In a Thursday earnings briefing, the company announced revenue rose to 50.1 billion renminbi, or $7.51 billion, for the three months ended June 30, delivering 14.03 billion renminbi, or $2.07 billion, in profit.
“We had a great quarter,” Alibaba’s executive vice chairman Joseph Tsai said. “However, I wanted you to know that these exceptional results did not come from anything specific we did during the quarter.”
“The reason we are able to deliver these results is that we sowed the seeds years ago by investing in technology, by investing in innovation, by investing in people and by being bold with a vision that nobody thought was possible. Today, the Alibaba economy is self-reinforcing, and it is as strong as ever.”

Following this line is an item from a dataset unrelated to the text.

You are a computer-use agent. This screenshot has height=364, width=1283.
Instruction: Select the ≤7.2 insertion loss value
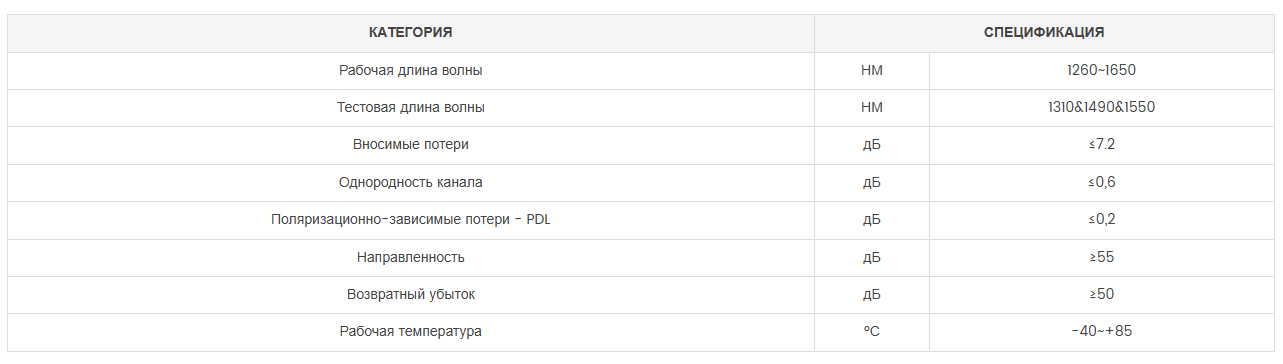(1102, 145)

Alibaba’s retail business was the first order of the day. “The macro way of looking at the landscape is e-commerce accounts for 15 percent of total retail in China,” Tsai said. “That still leaves 85 percent of retail that is off-line. Whether this is just something to look at or presents tremendous opportunities for us depends on our ability to innovate.”

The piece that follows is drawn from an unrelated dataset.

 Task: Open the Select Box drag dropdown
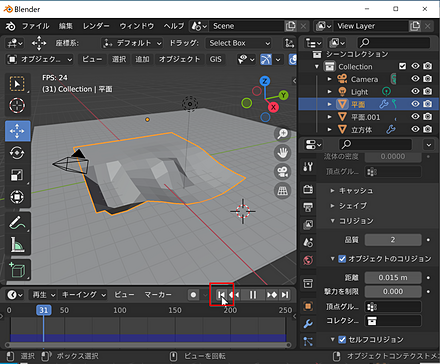(x=239, y=43)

He said the goal was “not to simply ride the wave of converting purchases from off-line to online.”
Later adding, “Imagine a store where you can pick items from the shelf, and at the same time, purchase other items not from the shelf, but from your mobile phone. And then you tell the store to send everything you just bought to your home because you need to go catch a movie….That’s the kind of spontaneity, convenience and speed that modern-day consumers are going to expect.”

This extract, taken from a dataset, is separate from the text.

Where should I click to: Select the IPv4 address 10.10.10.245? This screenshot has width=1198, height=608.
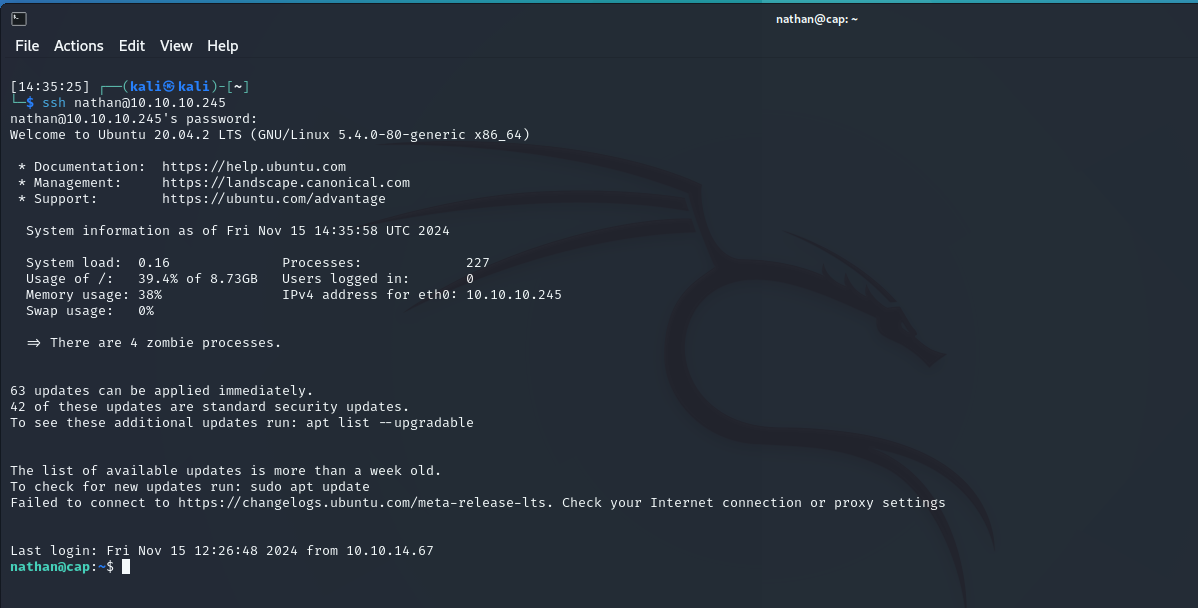[515, 294]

Its B2C site Tmall recorded a 49 percent year-over-year rise for physical goods gross merchandise volume for the quarter, with the fashion and apparel category acting as a key category for that growth.
Alibaba and its main competitor JD.com have ramped up the competition to attract luxury brands to their sites, as growth among mass-market brands has plateaued, said Liz Flora, APAC editor for the consultancy L2.
Anticounterfeiting controls have been crucial to persuading luxury labels to get on board. After it was categorized in December as a notorious market again by the U.S. Trade Representative’s Office, Alibaba has done a significant turnabout rolling out a raft of anticounterfeiting measures, such as increasing IP technology protections, and striking a new alliance with Kering, once a court adversary.
Research from L2 found that the average number of unauthorized listings per fashion brands on Taobao went from 213,830 to 49,020, or a 64 percent drop between February 2016 and April this year.